I don't quite understand the last calculation.

"if all 65535 connections on an IP were open" => I'm guessing you mean ports
"the biggest Tor Guard has 0.91% Guard probability" => percentage of all entries into the network handled by this guard

=> 0.91% of all user connections
but how many user connections are there at a time?

and then don't understand how probability and ports availability can be combined?

Please elaborate.
Thanks

On Mon, 18 Dec 2017 at 23:11 teor <teor2345@gmail.com> wrote:

> On 19 Dec 2017, at 08:38, Toralf Förster <toralf.foerster@gmx.de> wrote:
>
> On 12/17/2017 10:24 PM, teor wrote:
>> Using 256 per IP is probably reasonable.
>
> Is this a rather arbitrary limit or does this limit fit the use of NATed addresses entirely ?

That's an arbitrary safe upper bound.

The number of active connections that can be NATed per IP address is
limited by the number of ports: 65535. (Technically, it's 65535 per
remote IP address and port, but most NATs don't have that much RAM
or bandwidth.)

_SHORT TASK A_
Reproduce the part of the Tor connection-limit email starting at "I don't quite" and ending at "Please elaborate.".
_SHORT TASK B_
Continue the Tor connection-limit email from the point where it stops.

_DATA_
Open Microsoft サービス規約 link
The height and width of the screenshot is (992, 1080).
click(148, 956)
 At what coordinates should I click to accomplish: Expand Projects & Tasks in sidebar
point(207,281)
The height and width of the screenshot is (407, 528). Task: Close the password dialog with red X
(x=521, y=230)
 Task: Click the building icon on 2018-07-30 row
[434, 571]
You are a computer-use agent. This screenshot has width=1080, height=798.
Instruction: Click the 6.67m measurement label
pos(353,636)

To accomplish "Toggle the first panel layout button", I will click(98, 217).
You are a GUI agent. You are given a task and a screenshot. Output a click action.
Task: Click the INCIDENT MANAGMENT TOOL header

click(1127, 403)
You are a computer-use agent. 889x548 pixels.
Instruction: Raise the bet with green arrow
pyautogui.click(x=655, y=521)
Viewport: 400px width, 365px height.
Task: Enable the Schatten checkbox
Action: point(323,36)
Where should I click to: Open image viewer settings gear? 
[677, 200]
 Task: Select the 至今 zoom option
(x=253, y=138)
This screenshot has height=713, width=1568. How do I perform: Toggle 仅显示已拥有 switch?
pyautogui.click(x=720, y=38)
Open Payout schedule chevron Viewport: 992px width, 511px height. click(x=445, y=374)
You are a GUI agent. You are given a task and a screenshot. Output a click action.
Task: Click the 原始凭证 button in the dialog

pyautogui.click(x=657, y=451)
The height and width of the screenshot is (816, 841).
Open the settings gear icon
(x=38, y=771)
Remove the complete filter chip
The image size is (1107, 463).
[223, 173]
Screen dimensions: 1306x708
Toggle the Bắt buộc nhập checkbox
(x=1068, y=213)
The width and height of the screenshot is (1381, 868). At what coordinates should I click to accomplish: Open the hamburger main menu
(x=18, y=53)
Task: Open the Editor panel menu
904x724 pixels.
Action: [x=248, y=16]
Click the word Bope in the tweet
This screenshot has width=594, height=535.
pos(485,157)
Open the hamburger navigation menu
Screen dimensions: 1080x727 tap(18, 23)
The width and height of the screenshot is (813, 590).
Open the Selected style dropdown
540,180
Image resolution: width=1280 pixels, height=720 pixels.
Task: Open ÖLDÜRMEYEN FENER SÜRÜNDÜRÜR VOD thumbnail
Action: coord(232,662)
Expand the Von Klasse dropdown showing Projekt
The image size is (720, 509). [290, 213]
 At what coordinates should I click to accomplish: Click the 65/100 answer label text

_RESULT A_
I don't quite understand the last calculation.

"if all 65535 connections on an IP were open" => I'm guessing you mean ports
"the biggest Tor Guard has 0.91% Guard probability" => percentage of all entries into the network handled by this guard

=> 0.91% of all user connections
but how many user connections are there at a time?

and then don't understand how probability and ports availability can be combined?

Please elaborate.

_RESULT B_
Also, genuine users behind a NAT would likely have multiple Tor and
non-Tor connections open. And spare ports are needed for NAT to manage
port churn and the TCP delay wait state on connection close.

To be more precise:
* if all 65535 connections on an IP were open to the Tor network, and
* the biggest Tor Guard has 0.91% Guard probability[0], then
* it would expect to see 597 connections.

Feel free to do the sums for your own guard's probability.

(We are aware of the issue, and we are working on a more permanent fix.)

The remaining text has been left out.